A more alarming statistic reveals that 31% of consumers have zero non-retirement savings, according to a recent NFCC's financial literacy survey.

"Americans with no money socked away for the inevitable rainy day are on a slippery slope," she said. "When money is tight, it's difficult to think about saving. However, that is when an unplanned expense can be most devastating financially. The America Saves campaign provides consumers with the tools through which they can begin to build a financial safety net."

While our economy is based largely on consumer spending, more people need to save for retirement, said Larry Rosenthal, a retirement coach for ING.

"If we have another good year in the market, we will see the wealth effect and people will buy more items," he said. "If people chose to spend, it helps the economy, but it hurts them. It is very important that we start to save money as a nation."

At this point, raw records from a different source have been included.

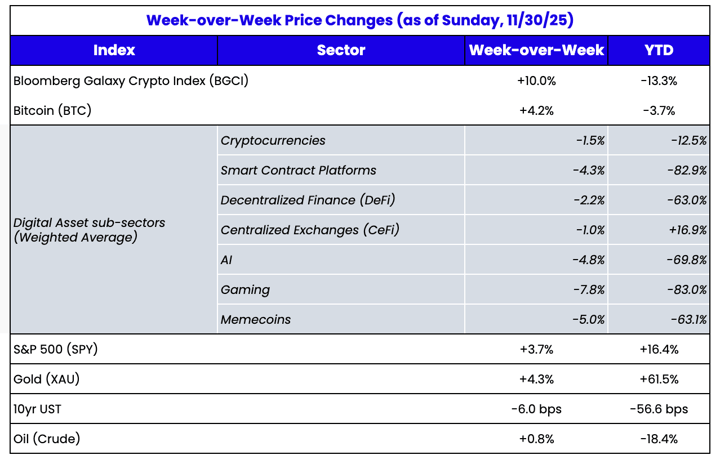Select Decentralized Finance (DeFi) sector cell
The width and height of the screenshot is (720, 464).
click(309, 200)
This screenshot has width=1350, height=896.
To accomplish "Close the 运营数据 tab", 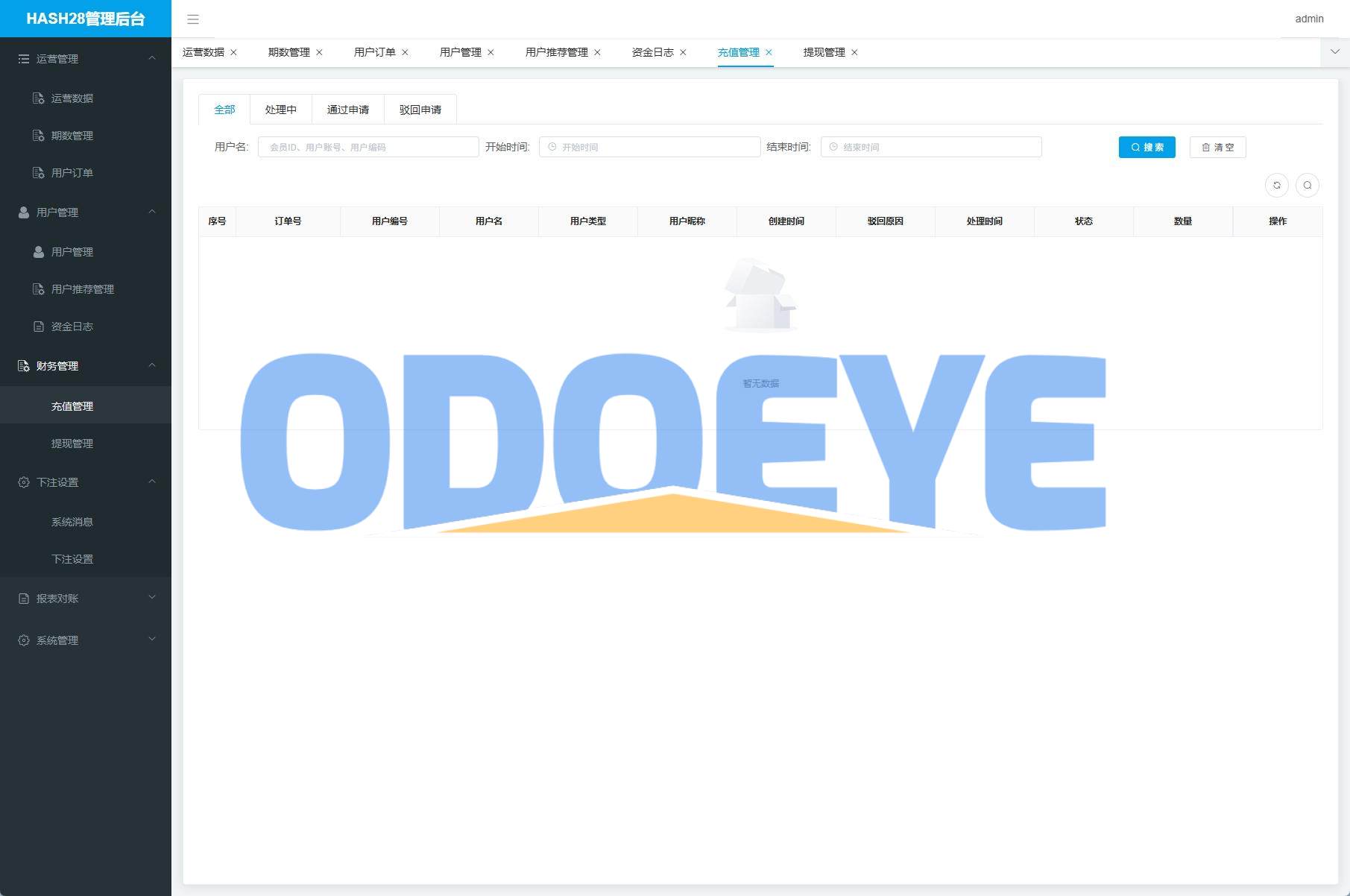I will (233, 52).
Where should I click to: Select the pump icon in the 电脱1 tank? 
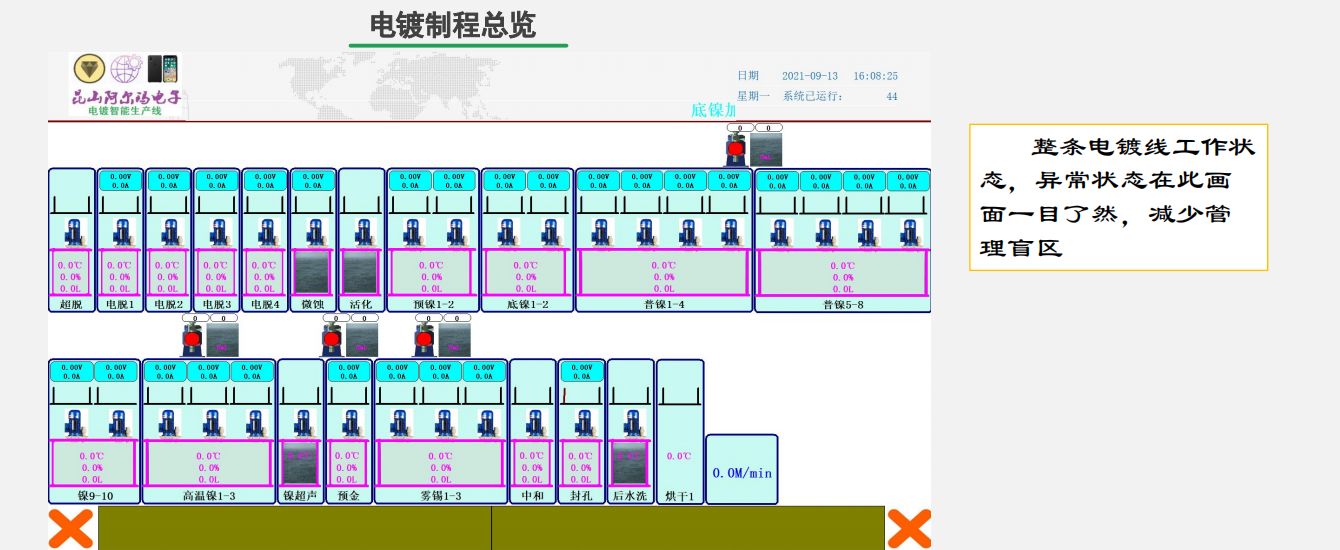point(121,231)
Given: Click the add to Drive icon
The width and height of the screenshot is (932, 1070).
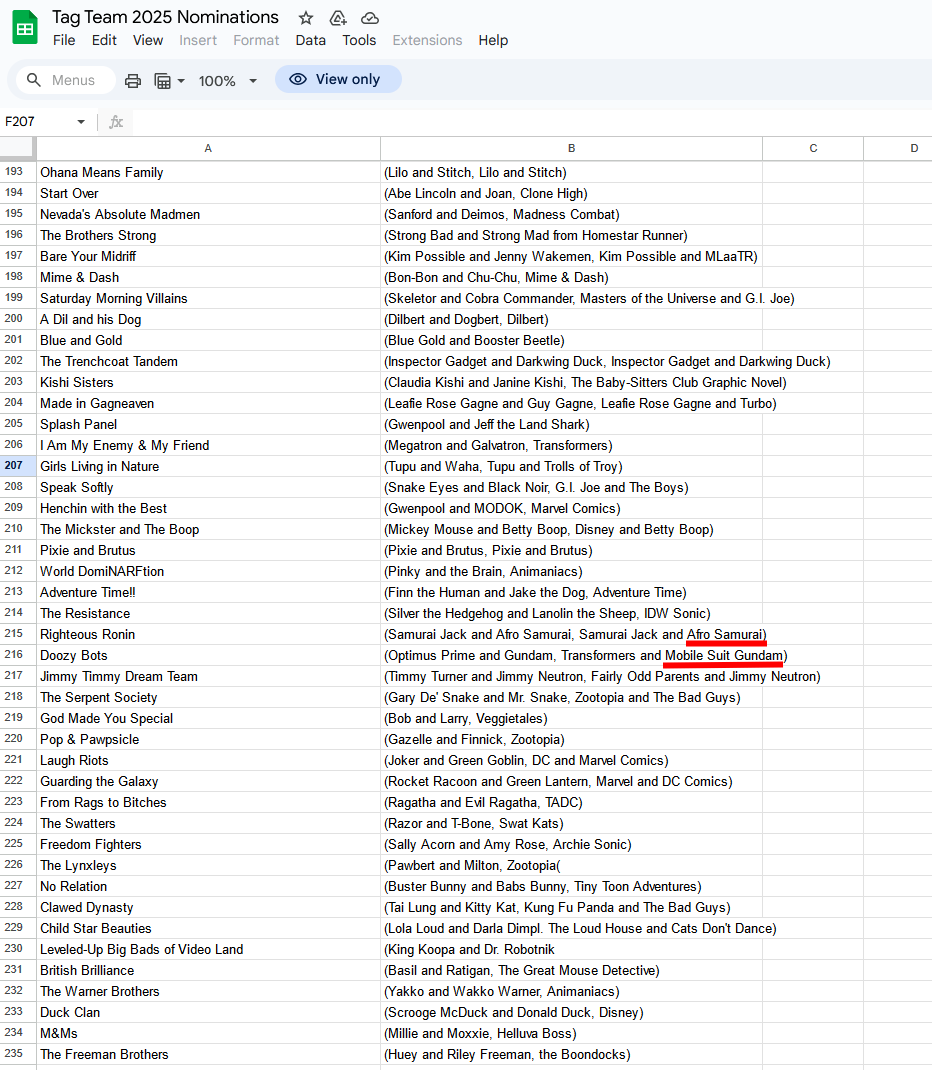Looking at the screenshot, I should [338, 18].
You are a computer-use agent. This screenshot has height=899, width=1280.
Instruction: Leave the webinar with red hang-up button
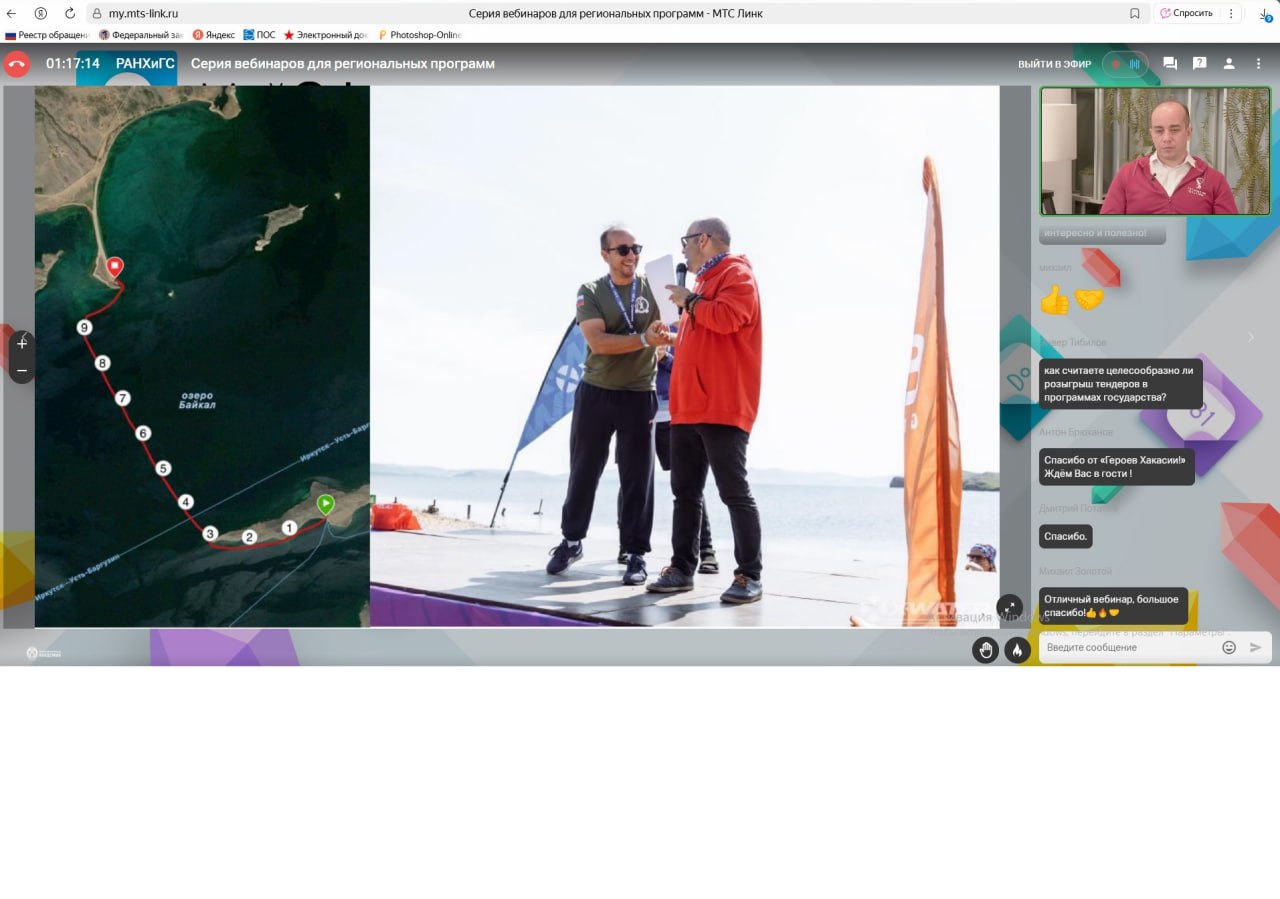point(17,64)
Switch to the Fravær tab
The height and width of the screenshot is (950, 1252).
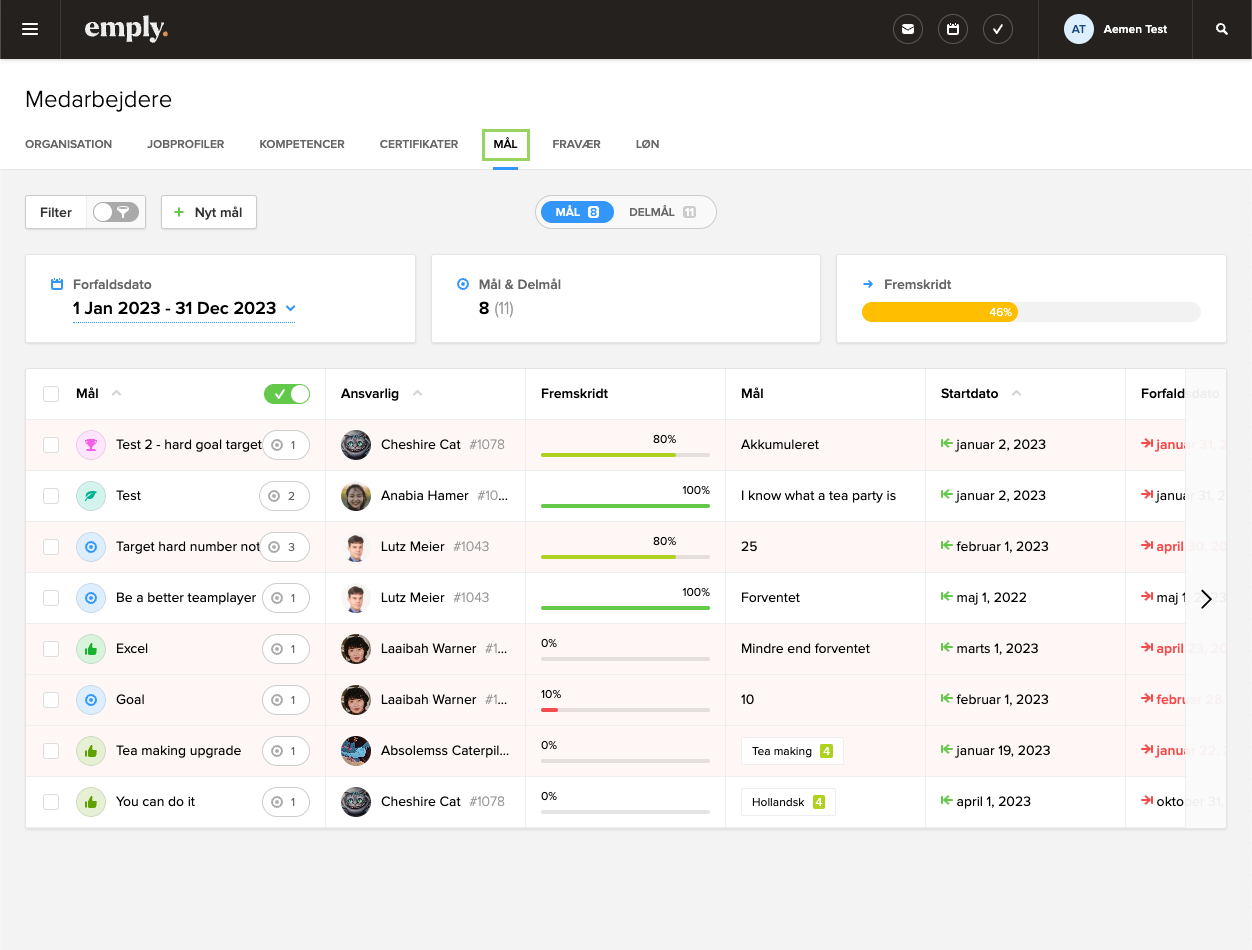point(577,144)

One way to save additional money is to temporarily suspend some discretionary spending from your lifestyle needs such as going out to eat, Rosenthal said.

"Don't mortgage everything," he said. "It needs to be paramount in people's mind that they need to save for retirement. People need to make sure they are saving money and getting compound returns."

Only 51% of Americans have more emergency savings than credit card debt, according to a new Bankrate.com report. The survey also found that 28% have more credit card debt than emergency savings, the highest percentage in the past four years while 17% have neither emergency savings nor credit card debt.

"Since the recession, people recognize how important emergency savings is," said Greg McBride, Bankrate.com's chief financial analyst. "They have less appetite for credit card debt. Despite that recognition, people have had a difficult time making headway for savings in an environment where income is stagnant."

One factor that affects the ability of consumers to save more money is that many people wait until the end of the month to save what is left over instead of trying to save daily, he said.

"Too often nothing is left over," McBride said. "You need to automate the process by having direct deposit from your paycheck into a dedicated savings account. It is easy and doable, but no one is going to do it for you. You have to have the discipline to make tough decisions on your spending, so you can funnel money toward debt repayment rather than adding to your debt load. The majority of consumers can still find expenses to reduce to increase their savings, he said.

"People can still cut expenses," McBride said. "I've never seen one person who can't cut something somewhere. Every little bit you put away is a buffer from high interest rate debt from the next time unplanned expenses arrive. Savings is not prioritized highly enough. The stagnant household income is the barrier that is getting in the way for a lot of people. There is no substitute for taking a hard look at your expenses."